La Cassazione apre ai patti prematrimoniali
La Cassazione apre agli accordi prematrimoniali. Siamo forse ancora lontani dai contenuti del contratto stipulato tra il boss di Amazon Jeff Bezos e Lauren Sanchez che, prima delle nozze celebrate a Venezia, hanno fissato paletti praticamente su tutto, scappatelle comprese, ma la Suprema Corte aggiunge ora un’altra tappa di un cammino che sembra irreversibile.

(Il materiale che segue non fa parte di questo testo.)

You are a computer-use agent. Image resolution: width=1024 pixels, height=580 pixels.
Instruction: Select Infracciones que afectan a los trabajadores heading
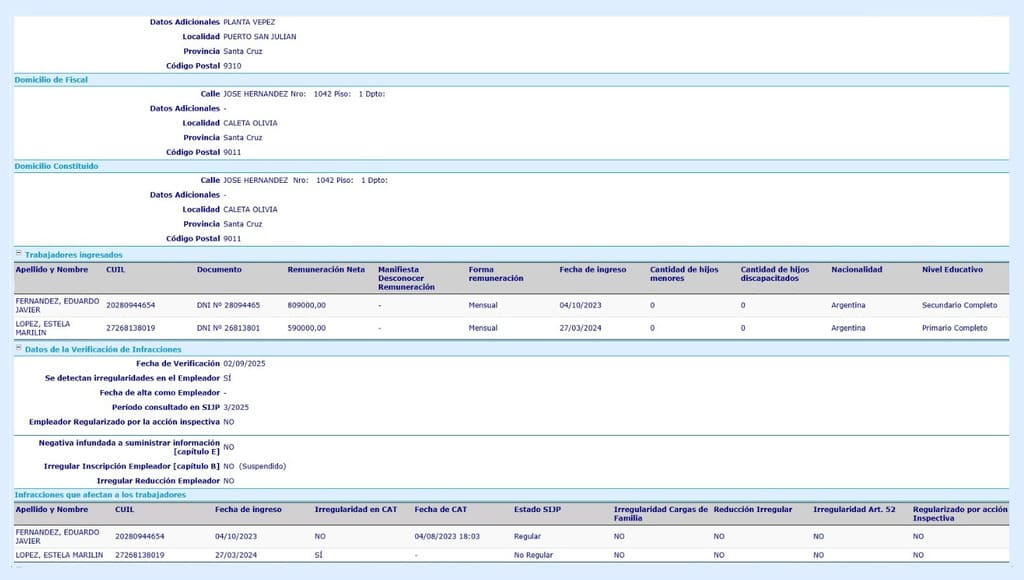coord(100,495)
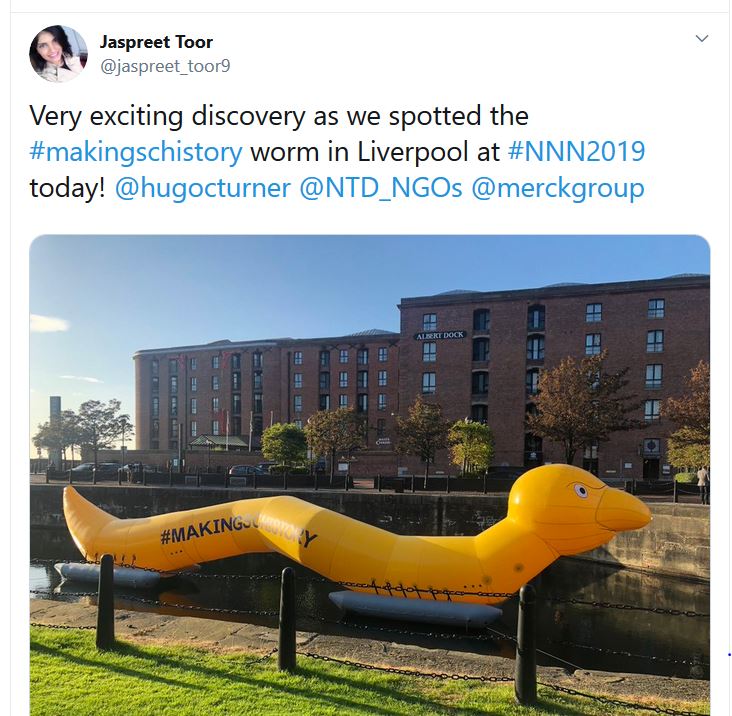Visit the @hugocturner mention
The height and width of the screenshot is (716, 732).
203,188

Con l’ordinanza 20415 la Cassazione ha infatti giudicato lecito l’accordo tra marito e moglie con il quale, in caso di separazione, il marito si impegna a restituire alla moglie il denaro di proprietà della moglie e da costei speso per pagare le spese di ristrutturazione di una casa di proprietà del marito. Si tratta dell’ultimo episodio giurisprudenziale in tema di patti stipulati in corso di matrimonio in vista dell’eventualità della separazione o del divorzio. In termini tecnico-giuridici, la decisione viene argomentata con la considerazione che l’accordo oggetto di giudizio era qualificabile come contratto atipico diretto a realizzare interessi meritevoli di tutela (articolo 1322 del Codice civile) sospensivamente condizionato all’evento della separazione coniugale. In altre parole, la separazione non è intesa dalla Cassazione come “causa” dell’accordo, ma come accadimento dal quale dipende l’efficacia delle pattuizioni stipulate dai coniugi (nel caso specifico, l’obbligazione di restituzione del denaro prestato dalla moglie al marito).
Una doppia lettura
Da una parte è indubbio che quest’ultima sintetica decisione non debba essere letta come la definitiva svolta dei giudici di legittimità nel senso della liceità dei patti con i quali i coniugi (o i futuri coniugi) convengono sistemazioni patrimoniali in caso di separazione o divorzio. Basti rammentare infatti che la Cassazione (11012/2021, in Il Sole 24 Ore del 6 maggio 2021) ha ribadito il suo tradizionale orientamento secondo il quale dall’articolo 160 del Codice civile deriva una irrimediabile nullità, per illiceità della causa, di qualsiasi patto di contenuto patrimoniale (anche se estremamente favorevole per il coniuge avente diritto all’assegno di separazione o di divorzio) che i coniugi stipulino in vista della crisi coniugale, e ciò anche in quanto questo patto potrebbe influire sulla volontà dei coniugi di cessare il rapporto matrimoniale o di proseguirlo (gli stessi concetti erano già stati affermati, ad esempio, anche nelle decisioni 2224/2017 e 5302/2006).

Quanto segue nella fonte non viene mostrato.